▶ _Brief 1_: Condense the paragraph of the review that begins "As Emma, or Nina, or Sarah" into two or three short sentences, keeping its main facts.
▶ _Brief 2_: Transcribe the passage of the review starting with "As Emma, or" and going on through "guidance and support.".

▶ _Selected extract_:
Writer: Duncan Macmillan
Director: Jeremy Herrin and Holly Race Roughan
Reviewer: Matthew Forrest
The biggest dangers to a recovering addict are the People, Places & Things. This is according to writer Duncan Macmillan’s play. Our friends, family, environment and circumstances can have a massive impact on someone struggling with their inner-demons and set them on a course of action they may never return from.
Focusing on a self-destructive, drug and alcohol-riddled actor, Emma: she is struggling to hold things together, getting hammered at any given opportunity to numb the pain of a cruel world in which she feels she has no place and contributes nothing towards.
Opening with a shambolic performance of Chekhov’s The Seagull, we see the fragile Emma have a heart-breaking melt-down on stage which leads her to check into a rehab facility in an attempt to get clean, not before one last line of cocaine and a few choice words for her mum.
As Emma, or Nina, or Sarah, begins her treatment, she learns that it may not be as easy as she thought it would be and that her road to recovery begins and ends with the truth: that the various personas she adopts won’t help her, only hinder. During Emma’s recovery, we are introduced to various therapists, doctors and patients who despite initial clashes with our protagonist are all on hand to offer guidance and support.
From time to a time a production comes along that just about gets everything bang on the money: People, Places & Things, is most certainly one of these productions. Macmillan’s script is sharp, on-point, at times gut-wrenching and brutal in its portrayal of not just addiction, but that feeling of isolation and failure. It has some razor-sharp dialogue and disarming one-liners which certainly break the tension. References to North Korea and Brexit, give it the fresh, contemporary feel, and remind us of an anxiety we can all relate to.

Pixel coordinate grounding data
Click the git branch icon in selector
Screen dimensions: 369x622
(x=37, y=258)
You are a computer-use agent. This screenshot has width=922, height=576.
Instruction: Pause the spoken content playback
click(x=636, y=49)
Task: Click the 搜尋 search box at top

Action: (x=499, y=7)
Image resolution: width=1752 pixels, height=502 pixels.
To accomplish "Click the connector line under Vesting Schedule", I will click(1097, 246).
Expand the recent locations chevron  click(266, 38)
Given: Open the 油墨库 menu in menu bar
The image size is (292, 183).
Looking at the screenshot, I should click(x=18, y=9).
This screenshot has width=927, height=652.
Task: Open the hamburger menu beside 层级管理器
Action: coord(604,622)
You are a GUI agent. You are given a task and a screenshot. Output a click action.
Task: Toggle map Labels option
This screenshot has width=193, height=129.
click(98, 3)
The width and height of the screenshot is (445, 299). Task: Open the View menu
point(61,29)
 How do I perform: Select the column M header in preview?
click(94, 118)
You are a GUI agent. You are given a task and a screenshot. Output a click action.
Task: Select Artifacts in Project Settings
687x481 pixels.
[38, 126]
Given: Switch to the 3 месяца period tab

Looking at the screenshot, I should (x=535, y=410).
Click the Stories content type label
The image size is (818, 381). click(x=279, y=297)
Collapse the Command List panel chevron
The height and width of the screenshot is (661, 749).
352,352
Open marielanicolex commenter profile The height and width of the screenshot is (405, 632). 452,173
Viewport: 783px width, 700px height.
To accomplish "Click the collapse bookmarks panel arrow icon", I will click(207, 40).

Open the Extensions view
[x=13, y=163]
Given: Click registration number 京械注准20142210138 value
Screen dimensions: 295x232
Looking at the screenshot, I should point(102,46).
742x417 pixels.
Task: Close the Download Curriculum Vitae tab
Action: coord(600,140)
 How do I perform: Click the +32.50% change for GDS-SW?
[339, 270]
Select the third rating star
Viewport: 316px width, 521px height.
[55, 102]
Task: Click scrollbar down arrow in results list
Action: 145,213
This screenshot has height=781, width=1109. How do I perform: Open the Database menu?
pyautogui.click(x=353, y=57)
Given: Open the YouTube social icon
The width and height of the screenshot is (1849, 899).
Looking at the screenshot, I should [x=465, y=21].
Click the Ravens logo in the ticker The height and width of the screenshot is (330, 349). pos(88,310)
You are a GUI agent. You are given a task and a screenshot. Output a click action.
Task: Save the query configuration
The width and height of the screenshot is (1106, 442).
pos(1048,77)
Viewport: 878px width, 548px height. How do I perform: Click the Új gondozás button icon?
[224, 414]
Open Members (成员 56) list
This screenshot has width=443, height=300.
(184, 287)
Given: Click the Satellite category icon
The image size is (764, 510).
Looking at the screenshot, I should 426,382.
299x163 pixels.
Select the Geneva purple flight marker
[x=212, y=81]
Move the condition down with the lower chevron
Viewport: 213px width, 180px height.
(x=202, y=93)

▶ _Written answer 1_: Once Emma starts treatment, she finds recovery harder than expected and learns that it depends on the truth, since her various personas only hinder her. Along the way she meets therapists, doctors and patients who clash with her at first but are all on hand to offer guidance and support.

▶ _Written answer 2_:
As Emma, or Nina, or Sarah, begins her treatment, she learns that it may not be as easy as she thought it would be and that her road to recovery begins and ends with the truth: that the various personas she adopts won’t help her, only hinder. During Emma’s recovery, we are introduced to various therapists, doctors and patients who despite initial clashes with our protagonist are all on hand to offer guidance and support.